History of the Mexican Flag

The history of the Mexican Flag is rich and colorful. During the pre-hispanic period, the Aztecan standard bore images of eagles and panthers. Following the conquest, colonial leaders adopted a flag resembling that of Castille, and on August 13, 1530, the Government of Don Alonso de Estrada ordered the first flag parade to commemorate the fall of Tencohtitlan nine years before.

The outbreak of the War of Independence, almost three hundred years later, brought new ideals, new leaders and new flags. Igniting the revolution, Don Miguel Hidalgo unfurled the standard of the Virgen of Guadalupe. During the same struggle, the Generalísimo don Jose María Morelos adopted several different flags, and upon consumation of independence in 1821, added the Flag of the Three Guarantees.

Today's flag has kept the traditional colors red, white and green and bears the national shield in the middle. Mexico has celebrated Flag Day every year since 1937 in a ceremony before the Monument to General don Vicente Guerrero, who was the first military leader to swear allegiance to the flag in Acatempan on 12 March 1821.
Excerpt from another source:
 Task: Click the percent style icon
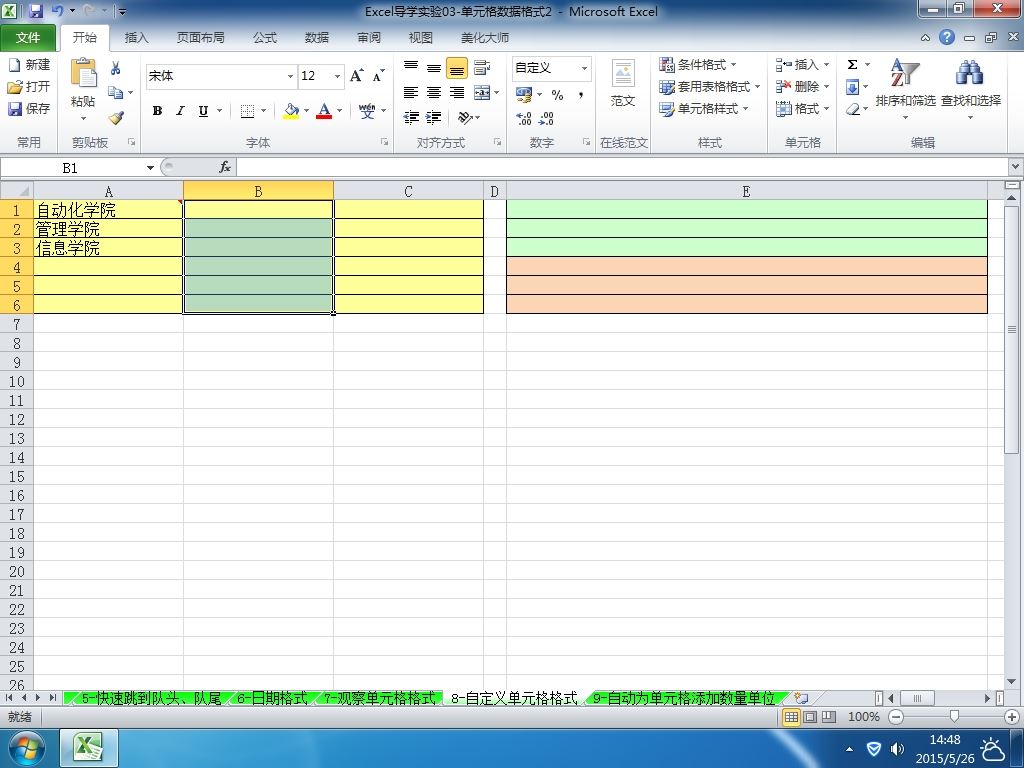tap(557, 95)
The coloration on the Mexican flag represents:

Hope, Fertility of the soil -- Green
Purity -- White
The blood shed during Independence -- Red

According to the legend, the Aztecs in search of their promised land, were told by their god Huitzilopochtli, that when they would find the eagle devouring a serperent on a nopal cactus tree, they were to settle down in that place and found Tenochtitlan, what is today Mexico City.